Abstract

Among many factors affecting meat tenderness, a special role is attributed to proteins. The aim of this study was to analyse relationships between the tenderness of meat and changes in the abundance of muscle tissue and centrifugal drip proteins as well as in a value of the simple assessment criteria of the glycolysis process in porcine longissimus thoracis et lumborum muscles. All of them were used for describing conditions associated with tenderisation process and predicting tenderness. For analysis of protein changes in the muscle tissue (45 min, 48 and 144 h pm) and in its centrifugal drip (48 and 144 h pm), SDS-PAGE technique was applied. The progress of glycolysis was evaluated on the basis of pH value as well as the electrical conductivity (EC) measurements. Warner–Bratzler shear force assessment (48 and 144 h pm) was involved for the evaluation of tenderness. Comparisons concerned four groups of muscles characterised by different courses of tenderisation.
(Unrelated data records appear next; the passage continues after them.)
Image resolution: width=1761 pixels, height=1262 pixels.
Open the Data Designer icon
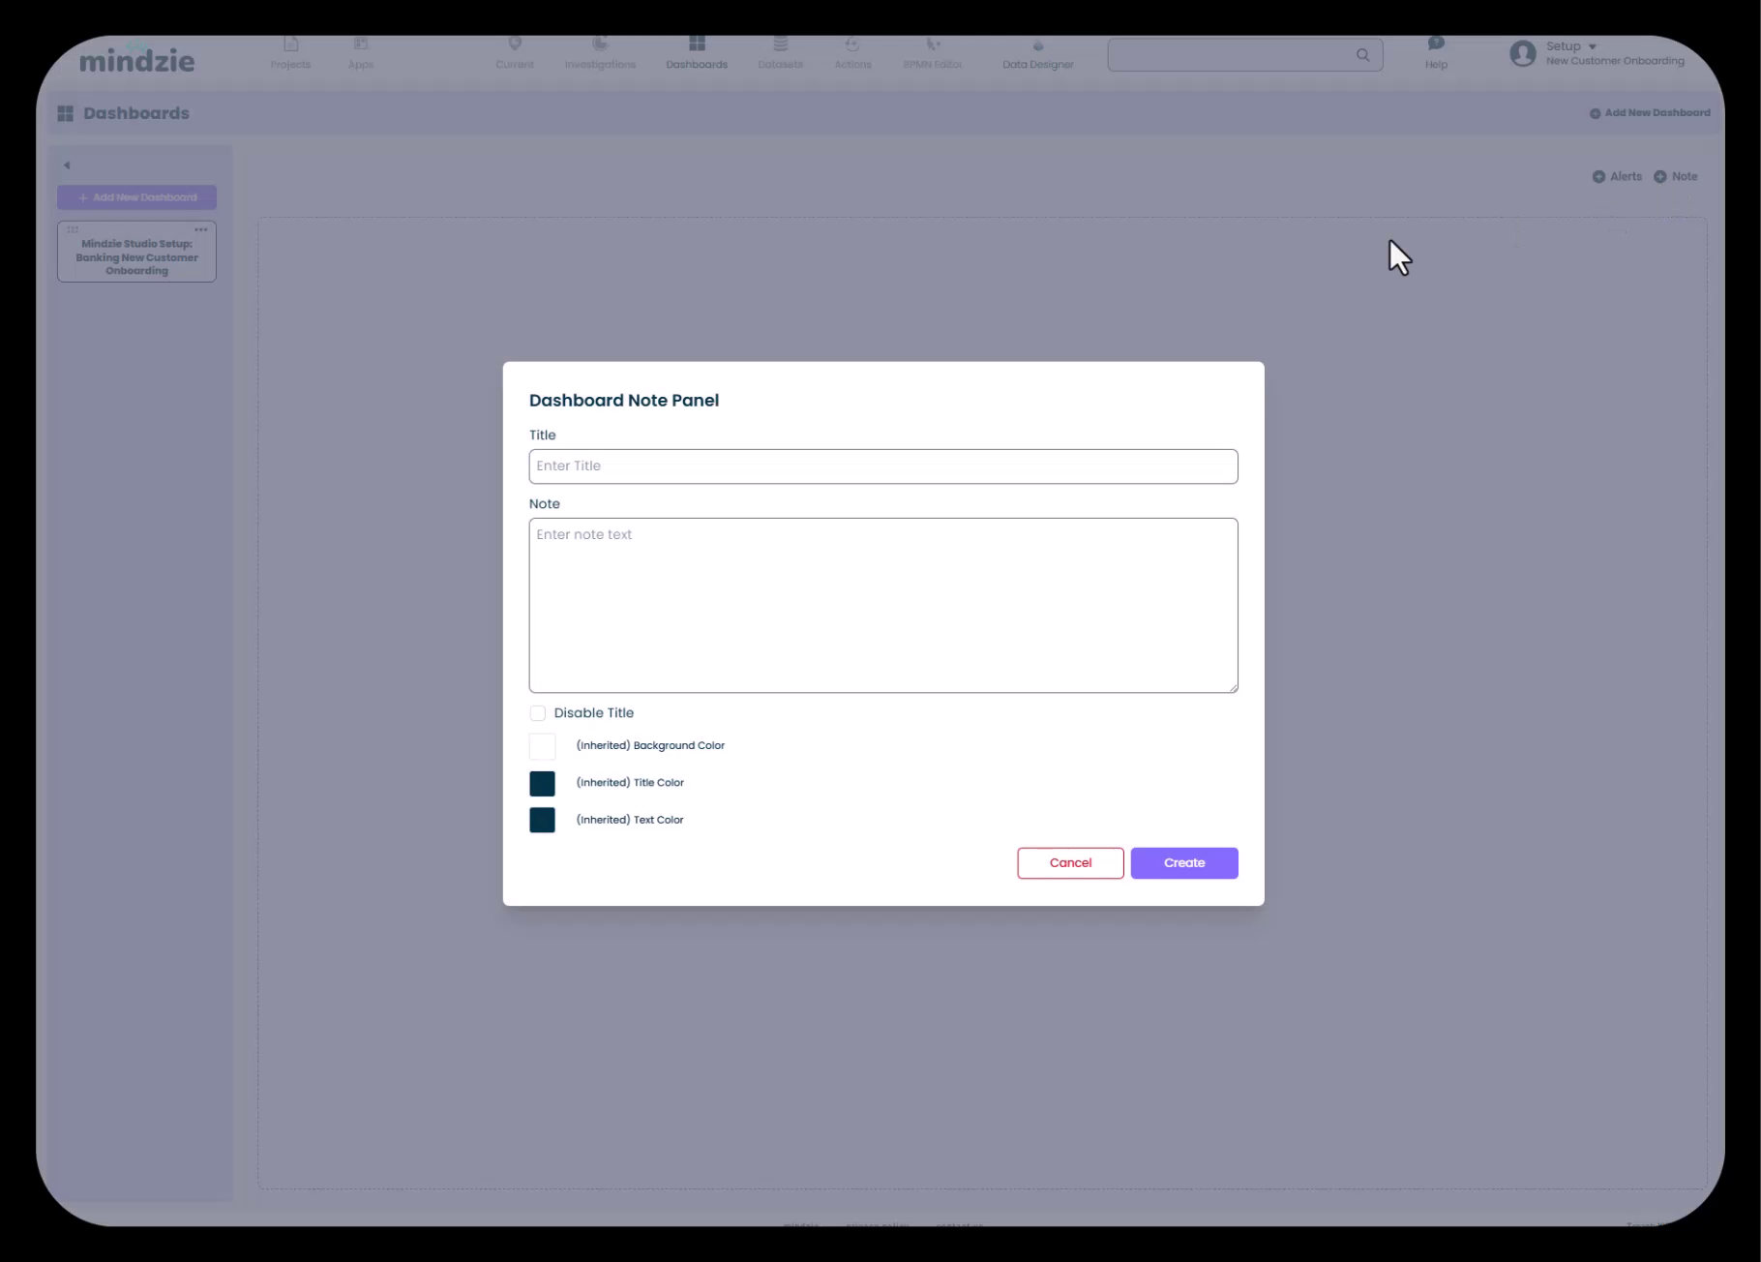tap(1037, 46)
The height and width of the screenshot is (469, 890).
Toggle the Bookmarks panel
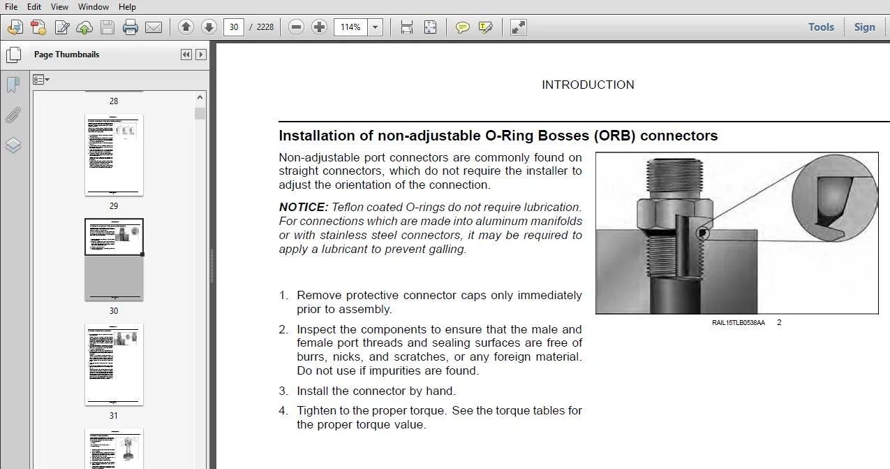point(13,85)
The study showed that proteolysis was closely related to the process of glycolysis in muscles which was linked with genotype of pigs. The single correlations between protein changes and meat tenderness varied in the selected groups of muscles. It was possible to make very precise predictions of the meat tenderness using canonical correlation analysis. Based on the percentage participation of the selected muscle tissue and centrifugal drip proteins and measurements of pH and EC at specified time pm it was possible to predict tenderness with a very high probability, even 89%.